Retired judge warns of the lack of safeguards in the power of attorney system in England and Wales
Denzil Lush, a retired senior judge, says people should be far more aware of the risks of giving powers of attorney and that the appointment of deputies by the Court of Protection has more safeguards. The power of attorney is a legal document, which allows someone to make your financial decisions when you can no longer do so.
Last year, almost 650,000 applications were made to register the document and there are 2.5 million currently registered, according to an item on the BBC.
For 20 years Mr Lush was the senior judge in the Court of Protection, which looks after the interests of people who do not have the capacity to look after themselves.
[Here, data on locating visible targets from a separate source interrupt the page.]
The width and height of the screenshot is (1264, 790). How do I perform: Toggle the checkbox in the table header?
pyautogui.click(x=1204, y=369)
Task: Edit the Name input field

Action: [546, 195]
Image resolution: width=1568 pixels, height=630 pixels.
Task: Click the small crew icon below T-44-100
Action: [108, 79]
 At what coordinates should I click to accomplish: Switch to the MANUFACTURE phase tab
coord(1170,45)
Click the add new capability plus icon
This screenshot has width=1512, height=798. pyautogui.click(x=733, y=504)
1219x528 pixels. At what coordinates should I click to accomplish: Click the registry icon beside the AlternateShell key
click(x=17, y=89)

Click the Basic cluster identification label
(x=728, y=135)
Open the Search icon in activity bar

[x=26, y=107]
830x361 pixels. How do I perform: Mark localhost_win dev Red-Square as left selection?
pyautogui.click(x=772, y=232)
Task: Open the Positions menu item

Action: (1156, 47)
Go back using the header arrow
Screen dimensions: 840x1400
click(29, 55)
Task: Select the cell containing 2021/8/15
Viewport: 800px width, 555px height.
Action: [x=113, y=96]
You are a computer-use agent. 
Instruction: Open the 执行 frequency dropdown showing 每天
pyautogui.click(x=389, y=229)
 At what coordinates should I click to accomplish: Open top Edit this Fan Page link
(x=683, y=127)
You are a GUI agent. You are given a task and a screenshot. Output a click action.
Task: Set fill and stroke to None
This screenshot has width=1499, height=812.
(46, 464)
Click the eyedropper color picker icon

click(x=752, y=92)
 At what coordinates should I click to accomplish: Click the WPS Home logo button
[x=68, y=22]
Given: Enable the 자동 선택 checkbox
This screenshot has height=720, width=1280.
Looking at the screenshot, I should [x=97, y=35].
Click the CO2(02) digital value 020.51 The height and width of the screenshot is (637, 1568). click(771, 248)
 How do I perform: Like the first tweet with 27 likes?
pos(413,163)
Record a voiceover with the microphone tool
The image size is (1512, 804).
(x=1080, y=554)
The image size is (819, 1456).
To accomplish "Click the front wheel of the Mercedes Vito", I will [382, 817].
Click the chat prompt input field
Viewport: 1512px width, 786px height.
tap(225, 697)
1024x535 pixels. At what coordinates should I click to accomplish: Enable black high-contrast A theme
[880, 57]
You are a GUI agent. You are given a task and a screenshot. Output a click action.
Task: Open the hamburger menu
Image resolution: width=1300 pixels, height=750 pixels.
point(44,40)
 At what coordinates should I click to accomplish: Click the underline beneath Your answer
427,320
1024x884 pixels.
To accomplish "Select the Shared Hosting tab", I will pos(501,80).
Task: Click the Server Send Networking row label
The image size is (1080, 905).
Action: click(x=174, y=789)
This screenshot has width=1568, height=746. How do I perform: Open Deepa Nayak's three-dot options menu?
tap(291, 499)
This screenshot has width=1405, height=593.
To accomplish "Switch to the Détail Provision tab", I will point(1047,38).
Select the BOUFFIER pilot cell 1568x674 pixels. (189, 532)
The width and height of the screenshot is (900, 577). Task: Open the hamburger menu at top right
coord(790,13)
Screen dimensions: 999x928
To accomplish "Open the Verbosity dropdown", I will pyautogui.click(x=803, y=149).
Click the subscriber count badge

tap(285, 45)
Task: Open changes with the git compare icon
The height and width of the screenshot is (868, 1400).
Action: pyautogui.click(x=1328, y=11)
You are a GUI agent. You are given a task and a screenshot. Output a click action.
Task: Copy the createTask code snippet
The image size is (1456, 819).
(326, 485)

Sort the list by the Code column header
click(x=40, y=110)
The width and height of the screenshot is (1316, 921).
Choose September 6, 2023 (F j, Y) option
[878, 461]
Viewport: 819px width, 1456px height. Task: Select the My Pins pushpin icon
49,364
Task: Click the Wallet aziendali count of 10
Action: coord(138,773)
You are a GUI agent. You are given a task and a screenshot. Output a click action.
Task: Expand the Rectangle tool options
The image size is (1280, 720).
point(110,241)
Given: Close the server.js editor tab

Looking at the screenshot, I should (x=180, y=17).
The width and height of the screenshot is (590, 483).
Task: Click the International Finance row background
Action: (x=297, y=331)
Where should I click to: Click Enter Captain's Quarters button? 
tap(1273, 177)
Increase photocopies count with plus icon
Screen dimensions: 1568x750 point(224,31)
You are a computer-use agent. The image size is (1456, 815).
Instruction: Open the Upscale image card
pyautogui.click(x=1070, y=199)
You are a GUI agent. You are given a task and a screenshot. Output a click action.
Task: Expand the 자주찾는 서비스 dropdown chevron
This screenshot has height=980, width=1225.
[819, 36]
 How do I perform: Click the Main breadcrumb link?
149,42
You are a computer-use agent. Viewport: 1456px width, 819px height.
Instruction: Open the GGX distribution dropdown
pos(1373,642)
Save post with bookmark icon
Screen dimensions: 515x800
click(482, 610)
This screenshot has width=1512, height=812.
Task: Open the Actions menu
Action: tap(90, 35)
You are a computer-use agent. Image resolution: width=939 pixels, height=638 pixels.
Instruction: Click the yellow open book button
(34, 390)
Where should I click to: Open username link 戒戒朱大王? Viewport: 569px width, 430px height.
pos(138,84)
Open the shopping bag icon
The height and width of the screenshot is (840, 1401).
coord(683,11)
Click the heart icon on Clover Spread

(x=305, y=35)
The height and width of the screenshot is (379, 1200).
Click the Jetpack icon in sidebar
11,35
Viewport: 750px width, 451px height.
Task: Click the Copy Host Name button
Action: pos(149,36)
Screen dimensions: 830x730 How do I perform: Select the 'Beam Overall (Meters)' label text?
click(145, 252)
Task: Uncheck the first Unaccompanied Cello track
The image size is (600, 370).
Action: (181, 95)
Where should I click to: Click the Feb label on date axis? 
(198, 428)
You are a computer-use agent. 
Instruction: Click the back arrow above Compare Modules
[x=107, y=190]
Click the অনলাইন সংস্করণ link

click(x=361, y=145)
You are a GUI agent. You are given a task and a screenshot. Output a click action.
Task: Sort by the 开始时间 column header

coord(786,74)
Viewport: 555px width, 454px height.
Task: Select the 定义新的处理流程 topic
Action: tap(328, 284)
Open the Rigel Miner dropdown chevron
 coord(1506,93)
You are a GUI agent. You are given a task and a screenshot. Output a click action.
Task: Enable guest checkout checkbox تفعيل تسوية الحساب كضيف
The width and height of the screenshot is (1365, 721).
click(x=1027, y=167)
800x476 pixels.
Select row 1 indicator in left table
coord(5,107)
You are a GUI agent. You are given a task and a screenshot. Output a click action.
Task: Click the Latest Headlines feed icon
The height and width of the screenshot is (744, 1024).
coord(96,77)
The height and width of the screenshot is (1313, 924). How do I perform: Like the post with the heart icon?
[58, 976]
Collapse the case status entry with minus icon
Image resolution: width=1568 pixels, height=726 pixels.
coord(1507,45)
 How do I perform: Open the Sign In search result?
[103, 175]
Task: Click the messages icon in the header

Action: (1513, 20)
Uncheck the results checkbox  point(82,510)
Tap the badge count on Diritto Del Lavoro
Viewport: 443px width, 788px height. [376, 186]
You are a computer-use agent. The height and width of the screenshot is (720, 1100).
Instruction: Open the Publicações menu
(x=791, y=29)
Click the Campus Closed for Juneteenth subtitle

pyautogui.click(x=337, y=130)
He has adjudicated in 6,000 power of attorney cases.
Mr Lush described the encouragement to sign powers of attorney as a “crusade” by the Ministry of Justice (MoJ), which “demonised” the legal alternative - the appointment of deputies by the Court of Protection itself. Mr Lush said there is far more scrutiny from the outset with a deputy as they have to provide a full list of assets, and annual accounts. Deputies also have to provide a security bond, which can be easily claimed if there is a problem with money being spent inappropriately.
The Ministry of Justice responded: “Safeguarding vulnerable people is our priority. We take swift action if any abuse is reported and have a zero tolerance approach to any attorney or deputy who breaks the law.”